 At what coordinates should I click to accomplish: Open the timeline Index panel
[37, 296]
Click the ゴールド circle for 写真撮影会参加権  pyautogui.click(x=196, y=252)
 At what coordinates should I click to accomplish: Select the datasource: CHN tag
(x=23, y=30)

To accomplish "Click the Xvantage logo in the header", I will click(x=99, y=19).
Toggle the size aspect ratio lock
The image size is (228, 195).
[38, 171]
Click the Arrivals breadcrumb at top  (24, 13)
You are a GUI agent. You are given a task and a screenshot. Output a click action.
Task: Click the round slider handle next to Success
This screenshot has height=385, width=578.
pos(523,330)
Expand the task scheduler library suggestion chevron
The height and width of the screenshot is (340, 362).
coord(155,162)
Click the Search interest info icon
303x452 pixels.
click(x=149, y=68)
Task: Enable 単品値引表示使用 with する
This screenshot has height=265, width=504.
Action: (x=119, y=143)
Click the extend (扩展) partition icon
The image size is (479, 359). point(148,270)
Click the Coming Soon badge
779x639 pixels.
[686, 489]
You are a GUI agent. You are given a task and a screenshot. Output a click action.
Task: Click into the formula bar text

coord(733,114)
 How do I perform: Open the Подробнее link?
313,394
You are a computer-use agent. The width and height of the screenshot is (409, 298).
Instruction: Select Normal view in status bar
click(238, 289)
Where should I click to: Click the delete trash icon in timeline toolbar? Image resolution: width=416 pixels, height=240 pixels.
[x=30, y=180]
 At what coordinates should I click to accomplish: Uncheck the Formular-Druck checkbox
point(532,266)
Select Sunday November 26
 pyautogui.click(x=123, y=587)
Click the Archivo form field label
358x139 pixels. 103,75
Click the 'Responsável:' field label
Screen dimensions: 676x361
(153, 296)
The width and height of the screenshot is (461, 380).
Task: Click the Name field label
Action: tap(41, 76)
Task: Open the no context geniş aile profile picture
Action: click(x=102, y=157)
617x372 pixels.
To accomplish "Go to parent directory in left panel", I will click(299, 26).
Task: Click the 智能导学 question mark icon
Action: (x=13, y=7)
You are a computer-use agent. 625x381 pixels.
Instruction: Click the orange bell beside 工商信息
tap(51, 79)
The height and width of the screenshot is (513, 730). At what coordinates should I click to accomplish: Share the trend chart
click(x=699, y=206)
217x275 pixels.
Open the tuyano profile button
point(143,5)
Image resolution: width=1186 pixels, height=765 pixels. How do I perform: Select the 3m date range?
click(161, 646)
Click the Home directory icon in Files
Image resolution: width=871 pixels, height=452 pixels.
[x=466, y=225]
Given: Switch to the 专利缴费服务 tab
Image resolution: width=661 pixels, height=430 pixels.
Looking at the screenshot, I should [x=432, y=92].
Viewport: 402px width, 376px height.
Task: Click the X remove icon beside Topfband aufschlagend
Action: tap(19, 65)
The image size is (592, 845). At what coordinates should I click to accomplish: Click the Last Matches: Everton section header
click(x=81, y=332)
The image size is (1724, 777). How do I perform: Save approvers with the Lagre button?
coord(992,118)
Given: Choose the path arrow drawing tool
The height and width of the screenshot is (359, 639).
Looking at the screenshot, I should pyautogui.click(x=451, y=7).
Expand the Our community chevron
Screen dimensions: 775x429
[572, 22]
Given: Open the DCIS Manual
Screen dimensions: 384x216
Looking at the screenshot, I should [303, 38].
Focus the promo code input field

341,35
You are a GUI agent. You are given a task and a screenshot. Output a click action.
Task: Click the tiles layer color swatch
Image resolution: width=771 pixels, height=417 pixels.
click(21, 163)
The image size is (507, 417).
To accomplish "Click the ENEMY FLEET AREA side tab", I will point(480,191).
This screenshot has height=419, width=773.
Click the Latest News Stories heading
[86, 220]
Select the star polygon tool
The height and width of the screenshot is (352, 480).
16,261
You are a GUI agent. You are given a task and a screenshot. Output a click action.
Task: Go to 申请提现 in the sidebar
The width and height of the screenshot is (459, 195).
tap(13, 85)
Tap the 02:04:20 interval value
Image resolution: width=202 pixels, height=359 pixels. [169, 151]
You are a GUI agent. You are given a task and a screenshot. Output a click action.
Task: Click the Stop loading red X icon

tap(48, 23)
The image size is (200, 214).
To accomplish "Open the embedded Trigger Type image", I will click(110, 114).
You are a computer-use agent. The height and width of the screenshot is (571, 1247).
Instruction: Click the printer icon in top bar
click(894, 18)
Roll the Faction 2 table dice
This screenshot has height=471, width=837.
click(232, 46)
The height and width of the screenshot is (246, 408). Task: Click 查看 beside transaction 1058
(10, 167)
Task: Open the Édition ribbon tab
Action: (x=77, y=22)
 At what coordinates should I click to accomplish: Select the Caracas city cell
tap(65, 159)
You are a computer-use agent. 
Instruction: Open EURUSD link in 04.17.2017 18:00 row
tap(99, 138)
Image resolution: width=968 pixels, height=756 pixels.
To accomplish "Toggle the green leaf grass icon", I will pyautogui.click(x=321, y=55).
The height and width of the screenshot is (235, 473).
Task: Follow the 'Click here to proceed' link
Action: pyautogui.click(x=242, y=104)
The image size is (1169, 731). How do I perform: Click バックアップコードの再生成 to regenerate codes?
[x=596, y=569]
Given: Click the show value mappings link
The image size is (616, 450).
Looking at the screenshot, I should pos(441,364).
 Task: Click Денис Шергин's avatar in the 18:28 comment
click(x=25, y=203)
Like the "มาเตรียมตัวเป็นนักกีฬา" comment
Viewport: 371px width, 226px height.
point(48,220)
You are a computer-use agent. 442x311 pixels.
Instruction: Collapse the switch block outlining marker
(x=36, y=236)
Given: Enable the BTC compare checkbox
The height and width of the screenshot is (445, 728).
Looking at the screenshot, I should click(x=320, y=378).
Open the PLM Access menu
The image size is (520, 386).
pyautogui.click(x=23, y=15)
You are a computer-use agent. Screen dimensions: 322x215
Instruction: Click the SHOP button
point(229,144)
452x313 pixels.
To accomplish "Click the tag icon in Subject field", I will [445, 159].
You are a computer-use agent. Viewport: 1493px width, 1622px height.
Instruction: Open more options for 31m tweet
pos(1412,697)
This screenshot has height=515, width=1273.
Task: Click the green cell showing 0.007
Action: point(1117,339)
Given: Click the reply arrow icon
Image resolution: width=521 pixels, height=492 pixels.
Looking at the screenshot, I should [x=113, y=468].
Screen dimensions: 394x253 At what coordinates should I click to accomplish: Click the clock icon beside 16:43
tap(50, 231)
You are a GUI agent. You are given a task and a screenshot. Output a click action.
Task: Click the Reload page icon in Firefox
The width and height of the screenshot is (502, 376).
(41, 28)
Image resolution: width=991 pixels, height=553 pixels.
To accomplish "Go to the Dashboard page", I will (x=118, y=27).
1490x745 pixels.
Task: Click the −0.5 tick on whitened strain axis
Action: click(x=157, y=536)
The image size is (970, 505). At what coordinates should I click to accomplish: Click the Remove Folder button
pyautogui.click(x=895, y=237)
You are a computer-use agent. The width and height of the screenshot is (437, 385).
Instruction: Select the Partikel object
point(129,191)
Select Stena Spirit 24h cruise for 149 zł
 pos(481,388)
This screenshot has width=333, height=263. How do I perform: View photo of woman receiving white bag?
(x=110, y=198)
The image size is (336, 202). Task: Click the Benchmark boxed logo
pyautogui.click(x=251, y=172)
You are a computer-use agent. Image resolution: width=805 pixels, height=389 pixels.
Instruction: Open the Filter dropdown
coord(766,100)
********
▶ **Task goal**
Nothing beyond the line containing "617x372 pixels." is to be output; the lines above, from the first one onward to that line, are to be transcribed exactly.

▶ **Solution**
 At what coordinates should I click to accomplish: Open the timeline Index panel
[37, 296]
Click the ゴールド circle for 写真撮影会参加権  pyautogui.click(x=196, y=252)
 At what coordinates should I click to accomplish: Select the datasource: CHN tag
(x=23, y=30)

To accomplish "Click the Xvantage logo in the header", I will click(x=99, y=19).
Toggle the size aspect ratio lock
The image size is (228, 195).
[38, 171]
Click the Arrivals breadcrumb at top  (24, 13)
You are a GUI agent. You are given a task and a screenshot. Output a click action.
Task: Click the round slider handle next to Success
This screenshot has height=385, width=578.
pos(523,330)
Expand the task scheduler library suggestion chevron
The height and width of the screenshot is (340, 362).
coord(155,162)
Click the Search interest info icon
303x452 pixels.
click(x=149, y=68)
Task: Enable 単品値引表示使用 with する
This screenshot has height=265, width=504.
Action: (x=119, y=143)
Click the extend (扩展) partition icon
The image size is (479, 359). point(148,270)
Click the Coming Soon badge
779x639 pixels.
[686, 489]
You are a GUI agent. You are given a task and a screenshot. Output a click action.
Task: Click into the formula bar text

coord(733,114)
 How do I perform: Open the Подробнее link?
313,394
You are a computer-use agent. The width and height of the screenshot is (409, 298).
Instruction: Select Normal view in status bar
click(238, 289)
Where should I click to: Click the delete trash icon in timeline toolbar? Image resolution: width=416 pixels, height=240 pixels.
[x=30, y=180]
 At what coordinates should I click to accomplish: Uncheck the Formular-Druck checkbox
point(532,266)
Select Sunday November 26
 pyautogui.click(x=123, y=587)
Click the Archivo form field label
358x139 pixels. 103,75
Click the 'Responsável:' field label
Screen dimensions: 676x361
(153, 296)
The width and height of the screenshot is (461, 380).
Task: Click the Name field label
Action: tap(41, 76)
Task: Open the no context geniş aile profile picture
Action: click(x=102, y=157)
617x372 pixels.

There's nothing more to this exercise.